Myanmar's neighbours press for restoration of democracy, Suu Kyi's release
The calls from fellow members of the Association of Southeast Asian Nations (ASEAN) came as Myanmar police again opened fire to disperse crowds after weeks of demonstrations against military rule. Several people were wounded, witnesses said
Myanmar's neighbours pressed its ruling military on Tuesday to release ousted leader Aung San Suu Kyi and cease what Singapore called the disastrous use of lethal force against opponents of their February 1 coup and work out a solution to the crisis.
The calls from fellow members of the Association of Southeast Asian Nations (ASEAN) came as Myanmar police again opened fire to disperse crowds after weeks of demonstrations against military rule. Several people were wounded, witnesses said.
ASEAN foreign ministers held talks with a representative of the junta in a video call two days after the bloodiest day of unrest since the military overthrew Suu Kyi's elected government.
At least 21 people have been killed since the coup, which Singapore Prime Minister Lee Hsien Loong said in an interview with the BBC was a 'tragic' step back for Myanmar.

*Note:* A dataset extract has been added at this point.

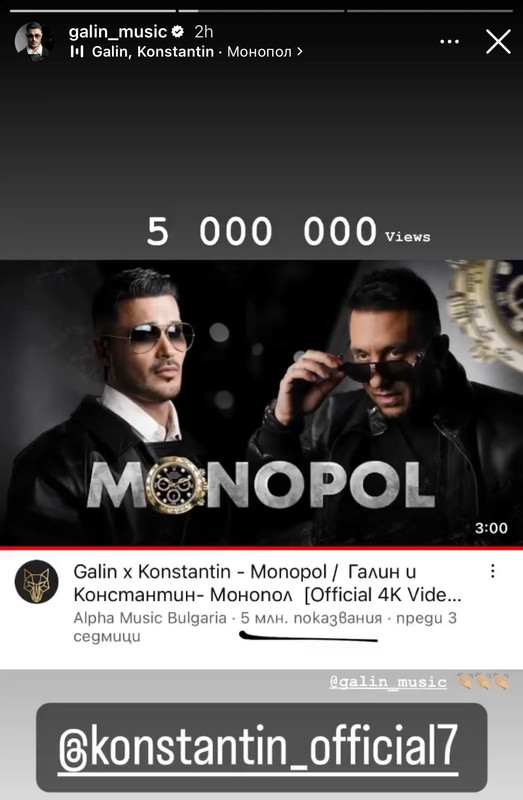
Task: Open the video's vertical three-dot menu
Action: click(x=492, y=571)
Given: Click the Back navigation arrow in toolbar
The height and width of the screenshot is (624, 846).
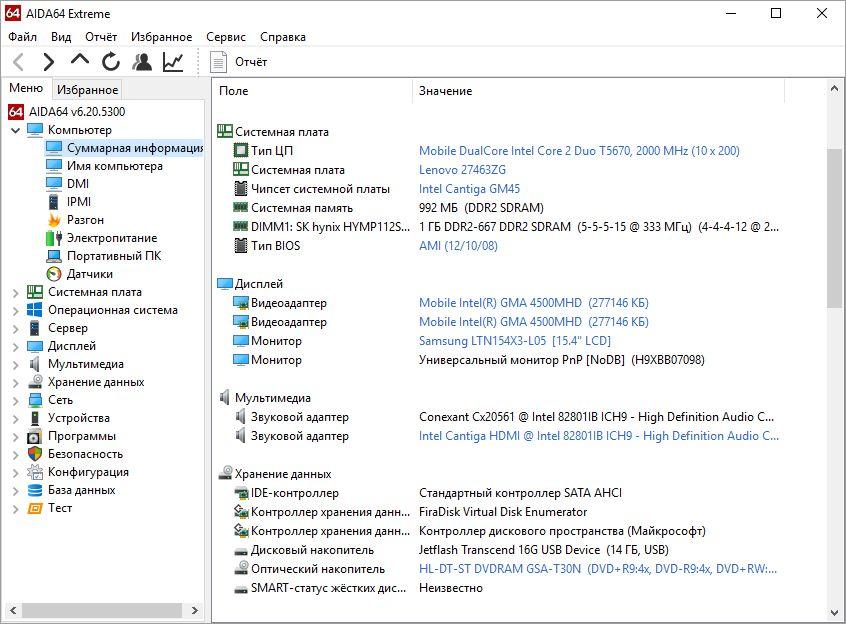Looking at the screenshot, I should (18, 62).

The foreign minister of Indonesia, which has been pushing a regional diplomatic effort, urged Myanmar to 'open its doors' to the ASEAN bloc to resolve the escalating tension.

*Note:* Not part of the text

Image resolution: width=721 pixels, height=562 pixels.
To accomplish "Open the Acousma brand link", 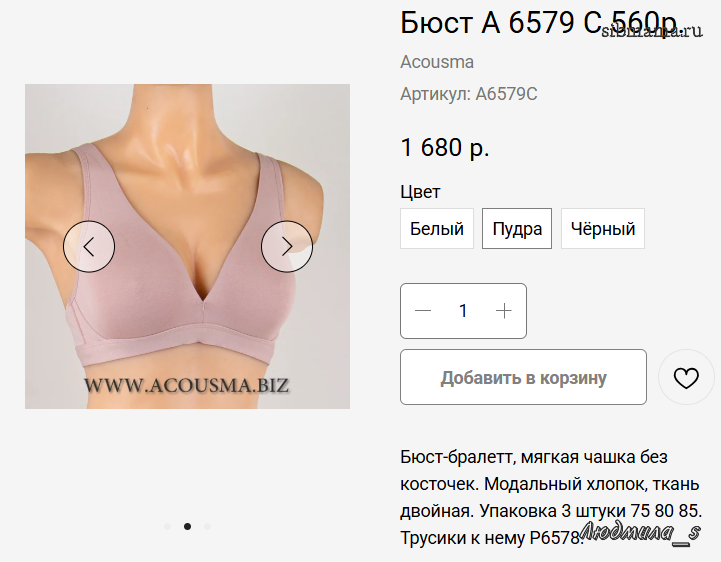I will pyautogui.click(x=437, y=62).
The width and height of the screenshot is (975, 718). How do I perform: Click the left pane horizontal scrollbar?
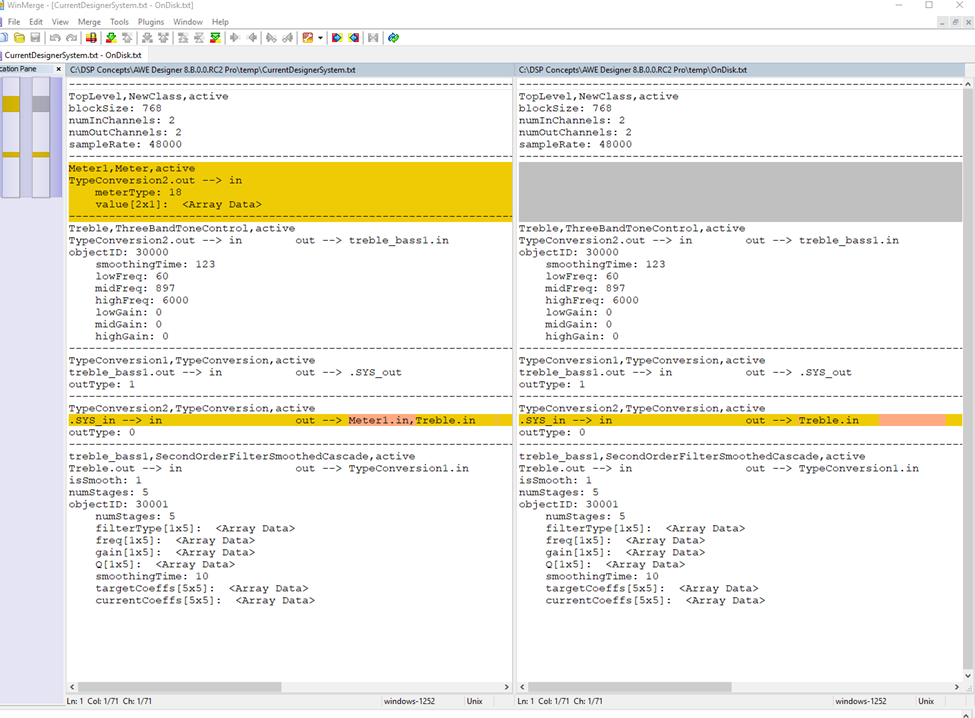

Speaking to reporters in Jakarta, the minister, Retno Marsudi, called for the release of political detainees and for the restoration of democracy, while pledging that ASEAN countries would not break their pledge of not interfering in each other's affairs.
"Restoring democracy back on track must be pursued," Retno said.
"Indonesia underlines that the will, the interest and the voices of the people of Myanmar must be respected."
ASEAN groups Myanmar, Singapore, the Philippines, Indonesia, Thailand, Laos, Cambodia, Malaysia, Brunei and Vietnam.
The bloc's effort to engage with Myanmar's military has been criticised by supporters of democracy, with a committee of ousted Myanmar lawmakers declaring the junta a terrorist group and saying ASEAN's engagement would give it legitimacy.
Sa Sa, the committee's anointed envoy to the United Nations, said ASEAN should have no dealings with "this illegitimate military-led regime".